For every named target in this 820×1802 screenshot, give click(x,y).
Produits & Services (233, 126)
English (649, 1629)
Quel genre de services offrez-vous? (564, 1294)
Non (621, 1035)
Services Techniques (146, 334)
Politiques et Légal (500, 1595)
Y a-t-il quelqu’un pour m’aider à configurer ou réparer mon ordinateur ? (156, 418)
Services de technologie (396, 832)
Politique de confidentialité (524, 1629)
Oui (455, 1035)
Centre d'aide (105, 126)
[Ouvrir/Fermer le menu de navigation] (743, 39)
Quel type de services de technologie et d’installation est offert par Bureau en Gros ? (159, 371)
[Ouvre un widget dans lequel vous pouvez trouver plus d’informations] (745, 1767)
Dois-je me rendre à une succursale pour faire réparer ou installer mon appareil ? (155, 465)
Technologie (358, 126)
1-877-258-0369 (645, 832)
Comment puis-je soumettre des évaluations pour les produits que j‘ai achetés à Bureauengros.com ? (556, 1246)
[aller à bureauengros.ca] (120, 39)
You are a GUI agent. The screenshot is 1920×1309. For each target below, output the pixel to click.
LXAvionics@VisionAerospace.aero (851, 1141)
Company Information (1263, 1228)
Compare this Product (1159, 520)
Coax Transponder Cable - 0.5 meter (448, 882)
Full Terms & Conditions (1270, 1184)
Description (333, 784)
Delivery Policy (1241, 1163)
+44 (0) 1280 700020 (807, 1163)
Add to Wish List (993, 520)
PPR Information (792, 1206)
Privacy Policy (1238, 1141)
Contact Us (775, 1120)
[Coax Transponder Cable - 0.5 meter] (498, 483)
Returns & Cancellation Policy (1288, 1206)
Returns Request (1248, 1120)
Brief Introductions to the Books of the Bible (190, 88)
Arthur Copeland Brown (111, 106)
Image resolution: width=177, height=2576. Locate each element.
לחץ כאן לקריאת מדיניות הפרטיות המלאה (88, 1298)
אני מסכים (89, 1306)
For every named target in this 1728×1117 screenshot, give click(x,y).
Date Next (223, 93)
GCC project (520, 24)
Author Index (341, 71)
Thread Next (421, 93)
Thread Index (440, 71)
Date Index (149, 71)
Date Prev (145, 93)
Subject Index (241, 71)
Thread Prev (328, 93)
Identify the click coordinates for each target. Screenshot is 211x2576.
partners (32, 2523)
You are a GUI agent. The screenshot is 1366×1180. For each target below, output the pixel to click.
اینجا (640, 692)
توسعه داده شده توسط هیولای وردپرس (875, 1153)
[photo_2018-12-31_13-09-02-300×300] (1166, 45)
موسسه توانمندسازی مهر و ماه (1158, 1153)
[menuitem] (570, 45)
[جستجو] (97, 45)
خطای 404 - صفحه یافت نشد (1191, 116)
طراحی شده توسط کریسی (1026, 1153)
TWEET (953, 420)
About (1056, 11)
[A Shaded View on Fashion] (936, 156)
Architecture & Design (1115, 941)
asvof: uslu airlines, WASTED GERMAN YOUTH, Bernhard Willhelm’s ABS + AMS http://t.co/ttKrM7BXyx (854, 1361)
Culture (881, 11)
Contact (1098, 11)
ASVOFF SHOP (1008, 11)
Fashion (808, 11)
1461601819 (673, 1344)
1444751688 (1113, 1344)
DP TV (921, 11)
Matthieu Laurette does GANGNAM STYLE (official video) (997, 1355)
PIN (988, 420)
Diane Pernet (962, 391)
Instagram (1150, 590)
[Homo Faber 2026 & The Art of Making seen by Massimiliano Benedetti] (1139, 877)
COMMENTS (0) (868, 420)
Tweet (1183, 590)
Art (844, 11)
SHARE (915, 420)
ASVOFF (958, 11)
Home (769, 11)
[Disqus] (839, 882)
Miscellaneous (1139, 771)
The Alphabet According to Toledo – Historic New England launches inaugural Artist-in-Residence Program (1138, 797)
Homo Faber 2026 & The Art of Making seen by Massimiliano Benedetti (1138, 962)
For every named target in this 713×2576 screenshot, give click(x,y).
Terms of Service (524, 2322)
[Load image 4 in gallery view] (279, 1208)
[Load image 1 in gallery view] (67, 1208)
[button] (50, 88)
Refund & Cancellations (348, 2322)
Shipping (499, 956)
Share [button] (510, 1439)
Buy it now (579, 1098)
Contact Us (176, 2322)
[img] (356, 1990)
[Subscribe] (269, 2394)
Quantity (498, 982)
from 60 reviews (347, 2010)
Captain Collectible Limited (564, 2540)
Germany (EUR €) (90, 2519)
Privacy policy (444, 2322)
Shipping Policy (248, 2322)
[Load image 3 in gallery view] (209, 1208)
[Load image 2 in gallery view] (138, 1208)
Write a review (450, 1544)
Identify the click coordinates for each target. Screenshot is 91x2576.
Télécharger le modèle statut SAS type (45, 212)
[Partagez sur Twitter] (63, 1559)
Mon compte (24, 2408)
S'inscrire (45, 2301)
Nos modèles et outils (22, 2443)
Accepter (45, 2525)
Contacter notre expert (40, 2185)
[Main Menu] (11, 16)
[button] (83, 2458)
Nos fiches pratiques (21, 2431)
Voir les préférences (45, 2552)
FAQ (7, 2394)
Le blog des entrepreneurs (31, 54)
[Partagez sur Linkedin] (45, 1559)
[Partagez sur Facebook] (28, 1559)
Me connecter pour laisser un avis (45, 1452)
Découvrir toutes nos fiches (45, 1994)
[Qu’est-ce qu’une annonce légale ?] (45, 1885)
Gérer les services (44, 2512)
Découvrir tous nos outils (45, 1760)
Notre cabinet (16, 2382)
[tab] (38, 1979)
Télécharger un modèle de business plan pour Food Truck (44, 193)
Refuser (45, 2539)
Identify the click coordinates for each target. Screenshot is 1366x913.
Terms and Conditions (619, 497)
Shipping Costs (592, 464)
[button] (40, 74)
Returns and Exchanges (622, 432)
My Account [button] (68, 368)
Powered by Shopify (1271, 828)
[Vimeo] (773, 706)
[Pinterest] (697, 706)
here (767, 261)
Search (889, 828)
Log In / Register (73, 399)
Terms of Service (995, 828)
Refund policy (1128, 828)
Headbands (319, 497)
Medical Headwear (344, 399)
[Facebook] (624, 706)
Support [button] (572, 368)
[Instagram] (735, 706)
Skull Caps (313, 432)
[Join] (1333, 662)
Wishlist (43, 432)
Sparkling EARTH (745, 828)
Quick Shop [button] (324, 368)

= Task statement =
Considering the records above, state how many lines contain the word "gallery", with nothing else in your reply.

= Exercise answer =
4